Further, the company acquired the world’s leading road-construction equipment maker — Wirtgen — in December 2017. The buyout significantly enhances Deere's exposure to global transportation infrastructure. Wirtgen’s integration is well underway with the Deere-Wirtgen team working toward the synergy target of EUR 100 million by fiscal 2022. Finally, Deere signed a definitive agreement to acquire PLA, a privately-held manufacturer of sprayers, planters, and specialty products for agriculture, in July 2018. The acquisition will assist Deere in providing innovative, cost-effective equipment, technology, and services to customers.
Upbeat Construction & Forestry Segment
Deere predicts global sales for Construction & Forestry equipment to soar 81% for fiscal 2018. The Wirtgen acquisition is likely to add about 55% to sales of the segment.
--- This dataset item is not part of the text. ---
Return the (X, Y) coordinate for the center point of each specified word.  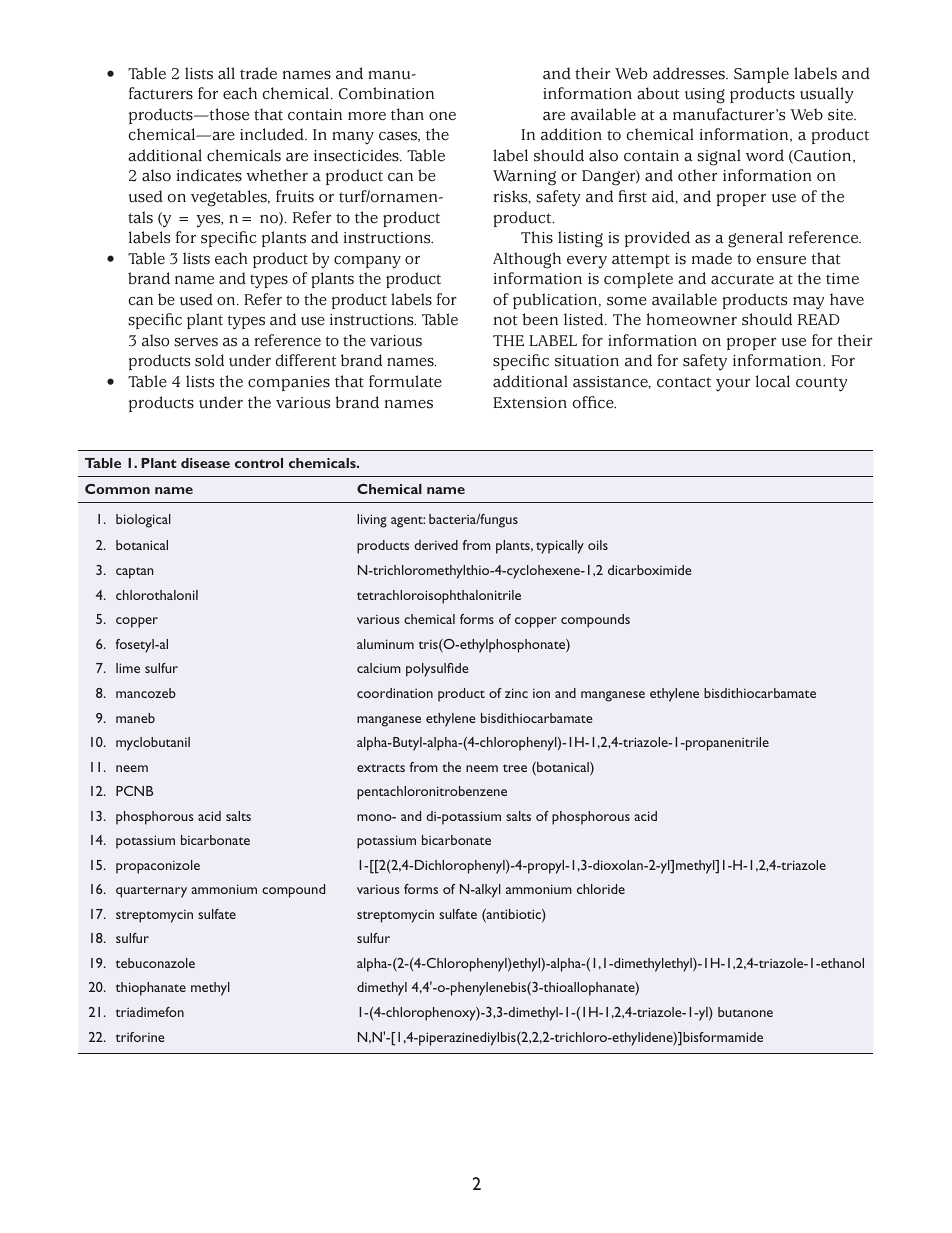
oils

The outlook is based on global economic growth, higher housing starts in the United States, and an improved oil and gas sector. Again, economic environment for the construction, forestry and road building industries bodes well, and continues to support elevated demand for new and used equipment.
Additionally, construction investment is estimated to rise 2.9% in fiscal 2018, led by increased activity in oil and gas. Deere projects oil prices to be around $67 a barrel for the fiscal. In addition, backlogs for many oilfield contractors are extending through fiscal 2019, which will boost equipment demand.
Headwinds in the Agriculture Business
Deere’s agriculture business will be hurt in fiscal 2018 by expectations of high global grain and oil seed stocks-to-use ratios. This is because abundant crops have offset strong demand around the world. In addition, the corn stocks-to-use ratio is expected to decline in response to the rising global demand and drought conditions experienced during the first crop in Argentina, which lowered the country's corn production by roughly 25%. Moreover, the wheat stock-to-use ratio is projected to decline in response to intensifying drought conditions in Europe, Australia and the Black Sea region.
Elevated Costs to Impede Profit
Deere will bear the brunt of elevated expenses in fiscal 2018. The company believes an unfavorable product mix, higher overhead spending and increased incentive compensation will dampen margins. It also forecasts selling, general and administrative expense to flare up about 16% for the fiscal. Furthermore, unfavorable impact of acquisition cost and purchase accounting related to the Wirtgen buyout will hurt earnings. Also, unfavorable impacts of raw material prices, elevated freight cost, emissions costs, incentive compensation, voluntary separation expenses and pension, and OPEB expense remain headwinds.
Share Price Performance
Deere has outperformed the industry with respect to price performance, over the past year. While the stock has appreciated 27%, the industry recorded growth of 21%.
Zacks Rank & Key Picks
Deere currently carries a Zacks Rank #3 (Hold).
Some better-ranked stocks in the same sector are W.W. Grainger, Inc. (GWW - Free Report) , iRobot Corporation (IRBT - Free Report) and Atkore International Group Inc. (ATKR - Free Report) . All three stocks sport a Zacks Rank #1 (Strong Buy). You can see the complete list of today’s Zacks #1 Rank stocks here.
Grainger has a long-term earnings growth rate of 12.5%. Its shares have appreciated a whopping 130%, over the past year.
iRobot Corporation has a long-term earnings growth rate of 19.5%. The company’s shares have gained 27% in a year’s time.
Atkore International has a long-term earnings growth rate of 10%. The stock has rallied 69% in a year’s time.